WHAT NEEDS TO BE DONE -
Rewrite the material below, replacing every occurrence of "computer-use agent" with "desktop assistant" and changing nothing else.

DATA RECORDS -
--

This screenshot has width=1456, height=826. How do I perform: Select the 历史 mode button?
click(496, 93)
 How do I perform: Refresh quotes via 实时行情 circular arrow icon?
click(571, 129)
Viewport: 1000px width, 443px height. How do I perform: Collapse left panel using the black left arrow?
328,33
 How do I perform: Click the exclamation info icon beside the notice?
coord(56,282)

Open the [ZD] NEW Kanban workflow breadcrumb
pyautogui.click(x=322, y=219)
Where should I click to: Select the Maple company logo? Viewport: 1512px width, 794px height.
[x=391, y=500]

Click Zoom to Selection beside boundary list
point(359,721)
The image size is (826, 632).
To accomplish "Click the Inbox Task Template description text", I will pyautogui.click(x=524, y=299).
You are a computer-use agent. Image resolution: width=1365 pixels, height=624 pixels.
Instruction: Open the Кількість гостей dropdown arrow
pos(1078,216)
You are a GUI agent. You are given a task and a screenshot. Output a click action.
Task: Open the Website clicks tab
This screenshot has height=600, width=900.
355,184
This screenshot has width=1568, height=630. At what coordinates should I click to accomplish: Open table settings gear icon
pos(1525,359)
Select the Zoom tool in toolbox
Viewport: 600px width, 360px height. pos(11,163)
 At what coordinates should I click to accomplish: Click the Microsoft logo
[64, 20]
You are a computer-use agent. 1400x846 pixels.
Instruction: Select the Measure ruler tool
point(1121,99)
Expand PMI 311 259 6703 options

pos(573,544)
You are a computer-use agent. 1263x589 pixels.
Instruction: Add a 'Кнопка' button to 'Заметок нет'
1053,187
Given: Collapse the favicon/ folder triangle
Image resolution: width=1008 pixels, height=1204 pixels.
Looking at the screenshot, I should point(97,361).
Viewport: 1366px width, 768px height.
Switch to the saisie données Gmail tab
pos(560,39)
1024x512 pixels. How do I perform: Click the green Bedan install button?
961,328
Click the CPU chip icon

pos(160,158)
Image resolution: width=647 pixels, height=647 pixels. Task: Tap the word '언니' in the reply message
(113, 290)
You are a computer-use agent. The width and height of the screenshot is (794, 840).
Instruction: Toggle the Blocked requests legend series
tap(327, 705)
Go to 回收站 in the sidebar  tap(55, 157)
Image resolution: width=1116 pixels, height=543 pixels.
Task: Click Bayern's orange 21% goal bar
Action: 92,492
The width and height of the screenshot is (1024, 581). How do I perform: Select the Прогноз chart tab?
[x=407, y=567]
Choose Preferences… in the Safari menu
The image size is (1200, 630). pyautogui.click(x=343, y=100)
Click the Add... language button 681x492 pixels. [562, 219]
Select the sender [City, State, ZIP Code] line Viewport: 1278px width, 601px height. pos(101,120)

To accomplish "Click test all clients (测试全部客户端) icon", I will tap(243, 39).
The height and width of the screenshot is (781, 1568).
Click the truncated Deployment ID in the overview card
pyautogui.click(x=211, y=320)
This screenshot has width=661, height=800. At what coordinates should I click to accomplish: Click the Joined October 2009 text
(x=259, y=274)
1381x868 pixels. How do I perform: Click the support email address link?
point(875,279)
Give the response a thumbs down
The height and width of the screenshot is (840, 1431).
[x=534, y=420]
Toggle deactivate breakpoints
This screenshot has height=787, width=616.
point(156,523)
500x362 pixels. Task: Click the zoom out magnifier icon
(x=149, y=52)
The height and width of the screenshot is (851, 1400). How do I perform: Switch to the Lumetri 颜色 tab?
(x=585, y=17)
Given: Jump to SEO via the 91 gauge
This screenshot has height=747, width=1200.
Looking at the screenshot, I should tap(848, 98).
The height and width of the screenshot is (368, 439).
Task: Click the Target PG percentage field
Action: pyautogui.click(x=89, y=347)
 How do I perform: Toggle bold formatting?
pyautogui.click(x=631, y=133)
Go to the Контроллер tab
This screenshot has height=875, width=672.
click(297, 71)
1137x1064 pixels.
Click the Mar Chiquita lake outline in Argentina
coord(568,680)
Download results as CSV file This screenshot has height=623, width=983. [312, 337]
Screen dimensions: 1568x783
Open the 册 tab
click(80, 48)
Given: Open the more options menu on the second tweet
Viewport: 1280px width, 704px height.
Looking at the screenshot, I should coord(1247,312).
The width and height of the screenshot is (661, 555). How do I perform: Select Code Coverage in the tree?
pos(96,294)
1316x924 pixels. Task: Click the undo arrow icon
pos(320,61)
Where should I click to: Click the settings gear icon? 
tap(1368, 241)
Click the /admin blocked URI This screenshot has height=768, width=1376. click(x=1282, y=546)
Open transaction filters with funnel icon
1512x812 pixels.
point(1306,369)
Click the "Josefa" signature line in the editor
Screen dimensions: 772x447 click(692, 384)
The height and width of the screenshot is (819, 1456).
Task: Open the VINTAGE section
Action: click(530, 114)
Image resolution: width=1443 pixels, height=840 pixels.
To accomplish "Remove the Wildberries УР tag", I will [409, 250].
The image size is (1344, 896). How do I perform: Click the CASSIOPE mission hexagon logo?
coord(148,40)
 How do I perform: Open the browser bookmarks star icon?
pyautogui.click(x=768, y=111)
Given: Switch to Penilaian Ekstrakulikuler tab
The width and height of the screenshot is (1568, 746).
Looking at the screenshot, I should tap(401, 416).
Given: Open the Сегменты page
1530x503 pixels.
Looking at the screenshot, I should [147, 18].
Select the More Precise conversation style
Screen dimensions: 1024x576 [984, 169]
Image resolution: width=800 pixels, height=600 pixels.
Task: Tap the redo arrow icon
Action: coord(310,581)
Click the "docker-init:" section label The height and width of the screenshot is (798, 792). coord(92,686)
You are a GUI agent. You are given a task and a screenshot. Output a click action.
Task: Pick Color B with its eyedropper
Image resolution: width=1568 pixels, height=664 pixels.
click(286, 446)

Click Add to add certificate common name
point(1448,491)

--

FINISHED EXERCISE -
This screenshot has width=1456, height=826. How do I perform: Select the 历史 mode button?
click(496, 93)
 How do I perform: Refresh quotes via 实时行情 circular arrow icon?
click(571, 129)
Viewport: 1000px width, 443px height. How do I perform: Collapse left panel using the black left arrow?
328,33
 How do I perform: Click the exclamation info icon beside the notice?
coord(56,282)

Open the [ZD] NEW Kanban workflow breadcrumb
pyautogui.click(x=322, y=219)
Where should I click to: Select the Maple company logo? Viewport: 1512px width, 794px height.
[x=391, y=500]

Click Zoom to Selection beside boundary list
point(359,721)
The image size is (826, 632).
To accomplish "Click the Inbox Task Template description text", I will pyautogui.click(x=524, y=299).
You are a desktop assistant. Image resolution: width=1365 pixels, height=624 pixels.
Instruction: Open the Кількість гостей dropdown arrow
pos(1078,216)
You are a GUI agent. You are given a task and a screenshot. Output a click action.
Task: Open the Website clicks tab
This screenshot has height=600, width=900.
355,184
This screenshot has width=1568, height=630. At what coordinates should I click to accomplish: Open table settings gear icon
pos(1525,359)
Select the Zoom tool in toolbox
Viewport: 600px width, 360px height. pos(11,163)
 At what coordinates should I click to accomplish: Click the Microsoft logo
[64, 20]
You are a desktop assistant. 1400x846 pixels.
Instruction: Select the Measure ruler tool
point(1121,99)
Expand PMI 311 259 6703 options

pos(573,544)
You are a desktop assistant. 1263x589 pixels.
Instruction: Add a 'Кнопка' button to 'Заметок нет'
1053,187
Given: Collapse the favicon/ folder triangle
Image resolution: width=1008 pixels, height=1204 pixels.
Looking at the screenshot, I should point(97,361).
Viewport: 1366px width, 768px height.
Switch to the saisie données Gmail tab
pos(560,39)
1024x512 pixels. How do I perform: Click the green Bedan install button?
961,328
Click the CPU chip icon

pos(160,158)
Image resolution: width=647 pixels, height=647 pixels. Task: Tap the word '언니' in the reply message
(113, 290)
You are a desktop assistant. The width and height of the screenshot is (794, 840).
Instruction: Toggle the Blocked requests legend series
tap(327, 705)
Go to 回收站 in the sidebar  tap(55, 157)
Image resolution: width=1116 pixels, height=543 pixels.
Task: Click Bayern's orange 21% goal bar
Action: 92,492
The width and height of the screenshot is (1024, 581). How do I perform: Select the Прогноз chart tab?
[x=407, y=567]
Choose Preferences… in the Safari menu
The image size is (1200, 630). pyautogui.click(x=343, y=100)
Click the Add... language button 681x492 pixels. [562, 219]
Select the sender [City, State, ZIP Code] line Viewport: 1278px width, 601px height. pos(101,120)

To accomplish "Click test all clients (测试全部客户端) icon", I will tap(243, 39).
The height and width of the screenshot is (781, 1568).
Click the truncated Deployment ID in the overview card
pyautogui.click(x=211, y=320)
This screenshot has width=661, height=800. At what coordinates should I click to accomplish: Click the Joined October 2009 text
(x=259, y=274)
1381x868 pixels. How do I perform: Click the support email address link?
point(875,279)
Give the response a thumbs down
The height and width of the screenshot is (840, 1431).
[x=534, y=420]
Toggle deactivate breakpoints
This screenshot has height=787, width=616.
point(156,523)
500x362 pixels. Task: Click the zoom out magnifier icon
(x=149, y=52)
The height and width of the screenshot is (851, 1400). How do I perform: Switch to the Lumetri 颜色 tab?
(x=585, y=17)
Given: Jump to SEO via the 91 gauge
This screenshot has height=747, width=1200.
Looking at the screenshot, I should tap(848, 98).
The height and width of the screenshot is (368, 439).
Task: Click the Target PG percentage field
Action: pyautogui.click(x=89, y=347)
 How do I perform: Toggle bold formatting?
pyautogui.click(x=631, y=133)
Go to the Контроллер tab
This screenshot has height=875, width=672.
click(297, 71)
1137x1064 pixels.
Click the Mar Chiquita lake outline in Argentina
coord(568,680)
Download results as CSV file This screenshot has height=623, width=983. [312, 337]
Screen dimensions: 1568x783
Open the 册 tab
click(80, 48)
Given: Open the more options menu on the second tweet
Viewport: 1280px width, 704px height.
Looking at the screenshot, I should coord(1247,312).
The width and height of the screenshot is (661, 555). How do I perform: Select Code Coverage in the tree?
pos(96,294)
1316x924 pixels. Task: Click the undo arrow icon
pos(320,61)
Where should I click to: Click the settings gear icon? 
tap(1368, 241)
Click the /admin blocked URI This screenshot has height=768, width=1376. click(x=1282, y=546)
Open transaction filters with funnel icon
1512x812 pixels.
point(1306,369)
Click the "Josefa" signature line in the editor
Screen dimensions: 772x447 click(692, 384)
The height and width of the screenshot is (819, 1456).
Task: Open the VINTAGE section
Action: click(530, 114)
Image resolution: width=1443 pixels, height=840 pixels.
To accomplish "Remove the Wildberries УР tag", I will [409, 250].
The image size is (1344, 896). How do I perform: Click the CASSIOPE mission hexagon logo?
coord(148,40)
 How do I perform: Open the browser bookmarks star icon?
pyautogui.click(x=768, y=111)
Given: Switch to Penilaian Ekstrakulikuler tab
The width and height of the screenshot is (1568, 746).
Looking at the screenshot, I should tap(401, 416).
Given: Open the Сегменты page
1530x503 pixels.
Looking at the screenshot, I should [147, 18].
Select the More Precise conversation style
Screen dimensions: 1024x576 [984, 169]
Image resolution: width=800 pixels, height=600 pixels.
Task: Tap the redo arrow icon
Action: coord(310,581)
Click the "docker-init:" section label The height and width of the screenshot is (798, 792). coord(92,686)
You are a GUI agent. You are given a task and a screenshot. Output a click action.
Task: Pick Color B with its eyedropper
Image resolution: width=1568 pixels, height=664 pixels.
click(286, 446)

Click Add to add certificate common name
point(1448,491)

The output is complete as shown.